With Turkish mills covering a lot of ground regarding their import scrap procurements for February shipments, there is an increasing resistance from the mills against higher offer prices or towards current prices. SteelOrbis believes that Turkish mills have concluded at least 22 deep sea scrap deals and now have enough time to exert some pressure on prices in the remaining deals to be done for shipment in late February and early March. Meanwhile, sellers’ expectations of a firm price trend have not changed given ongoing high collection costs and slow scrap flow to their export yards. Against this backdrop, Turkey’s import scrap market has started to move sideways this week.
SteelOrbis has learned that an ex-Finland cargo was bought by a Marmara-based Turkish steel producer yesterday, January 19, with HMS I/II 80:20 scrap priced at $373/mt CFR. This price is slightly higher compared to the previous ex-Baltic deals done at $372-372.5/mt CFR, but is mainly believed to signal a sideways price movement.

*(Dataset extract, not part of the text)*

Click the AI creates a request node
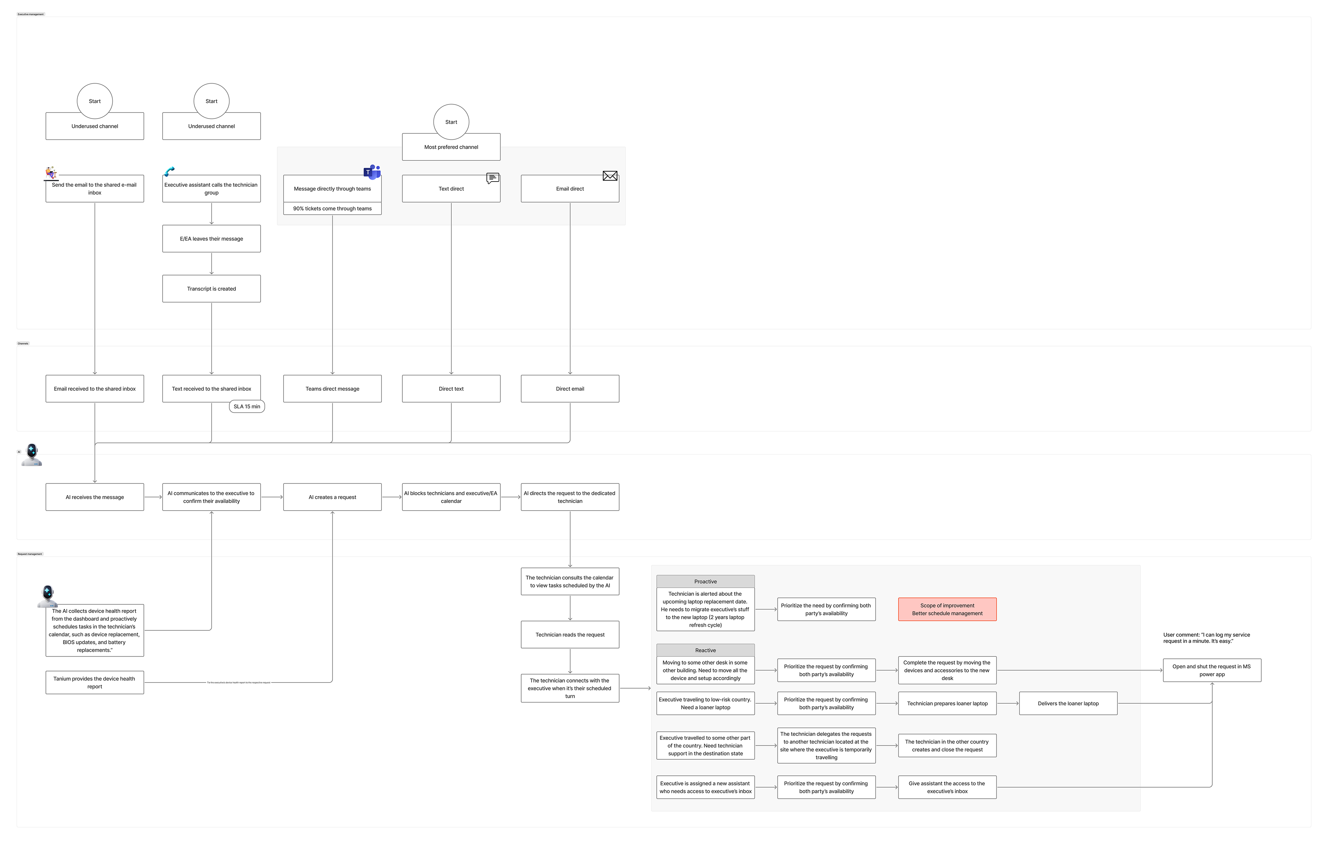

While the above deal has not signalled a decline in deep sea scrap prices, most market players believe that it shows that the upward movement of prices has now stopped. “Now we anticipate Turkish mills will start exerting stronger pressure on European scrap offers. An ex-Scandinavia booking done around at $373/mt CFR means there are only a couple of buyers in the market that are willing to pay this price,” a European scrap seller commented. While the collection prices at EU-based scrap export yards are still in the range of €275-285/mt DAP, some sources report that on rare occasions collection prices have reached €287/mt DAP. “Not many available cargoes should be expected in the coming days from the EU. The euro-dollar exchange rate again hitting the 1.17 level has also changed the sentiment here,” another EU-based scrap dealer mentioned today, January 20. SteelOrbis believes that high collection prices will provide some support to sellers, though it will all depend on sellers’ willingness to wait for buyers to show interest. Turkish mills’ steel sales are on the low side as mentioned before, but lately competition in the local rebar market has resulted in a sharp decline in prices. Turkish mills’ desire to accelerate their rebar sales is disrupting the balance between rebar and scrap prices. If more available deep sea scrap cargoes surface while Turkish mills are waiting for lower scrap prices before continuing their deep sea scrap purchases, the higher availability is expected to cause prices to move down slightly. “This slight slide would just be considered a correction in the end, since supply costs and collection dynamics do not give much room for a sharp decline,” another source told SteelOrbis today.